Abandon ship and celebrate the art of New London

This time, I hope New London misses the boat with state money.

The city learned earlier this month that it will receive $126,000 from The Department of Economic and Community Development and the Connecticut Office of the Arts for public art projects in downtown New London.

The grant will fund three murals that will adorn the side of Caruso's Music, the Carriage House and the backside of the Art Park stage as well as a trompe l'oeil stairwell on the side of the Water Street parking structure.

Amid this welcome news, I'm harboring a fear.

Namely, that one or all of the murals will celebrate New London's maritime history and its connection to the sea.

I'm really hoping that won't happen.

If you look around the city, there are constant reminders that here it's all maritime, all the time.

There's the metal panels on the Parade detailing New London's connection to the grisly profession of whaling, which of course gives the city its sobriquet.

To put a fine point on it, there's the very fine sculpture of a whale diving (or is it escaping?) into the plaza pavement.

And, of course, the high school sports teams are the Whalers, the city's tongue-in-cheek music awards are called the Whalies and you'll find some of the city's most notable buildings along Whale Oil Row.

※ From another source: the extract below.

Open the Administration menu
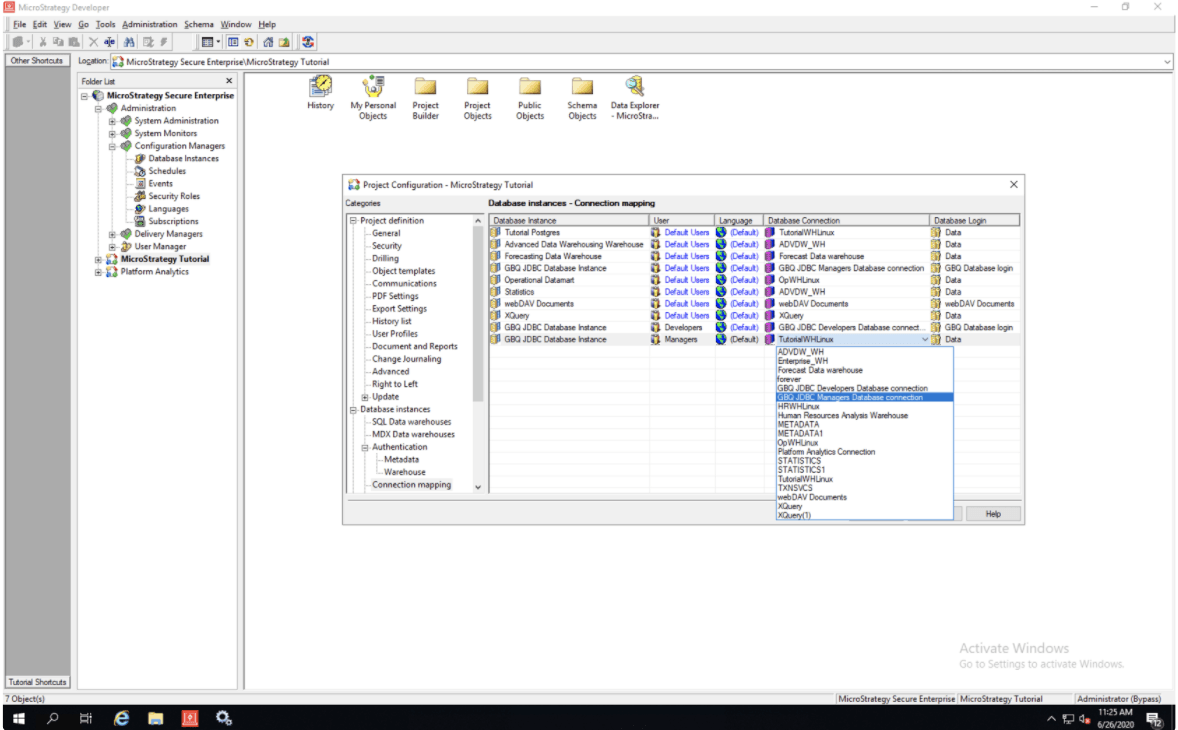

Furthermore, the city's most famous mural, Mark Wyland's on Eugene O'Neill Drive, depicts several un-harpooned whales lumbering across a brick sea.

It's not just whales; there are ships, too.

We have Sailfest every year, and this summer the region will look forward to OpSail, when tall ships will, reportedly, fill the harbor.

In the meantime, if you need actual boats, a quick glance out of my downtown apartment window reveals three ferries, two tug boats, a submarine and the famous Barque Eagle, all bobbing in the Thames.


The city's motto, which also forms part the motto of this newspaper, is "Mare Libereum," or "freedom of the seas."

Of course, New London has a rich and complicated history, but with these murals, I hope the selected artists will chart a different course.

I hope the artists selected will paint something that depicts the city as it is now, today, in 2012.

We should use this opportunity to create original works that say something about who we are, and what the city is and what it means to live here.

I should think the murals could do more than "beautify the neighborhood," as Mayor Finizio said at the presser announcing the grants.

They should aspire to be art, not a fresh coat of paint.

What might that look like? Well, according to Hygienic's website, the project is meant "to dramatically demonstrate the impact that art can have in building vibrant communities."

I don't think I would have to call too many witnesses to the stand to offer enough evidence that New London is a vibrant community.

So, let's demonstrate that and abandon the ship.

Stephen Chupaska is a writer who lives in downtown New London.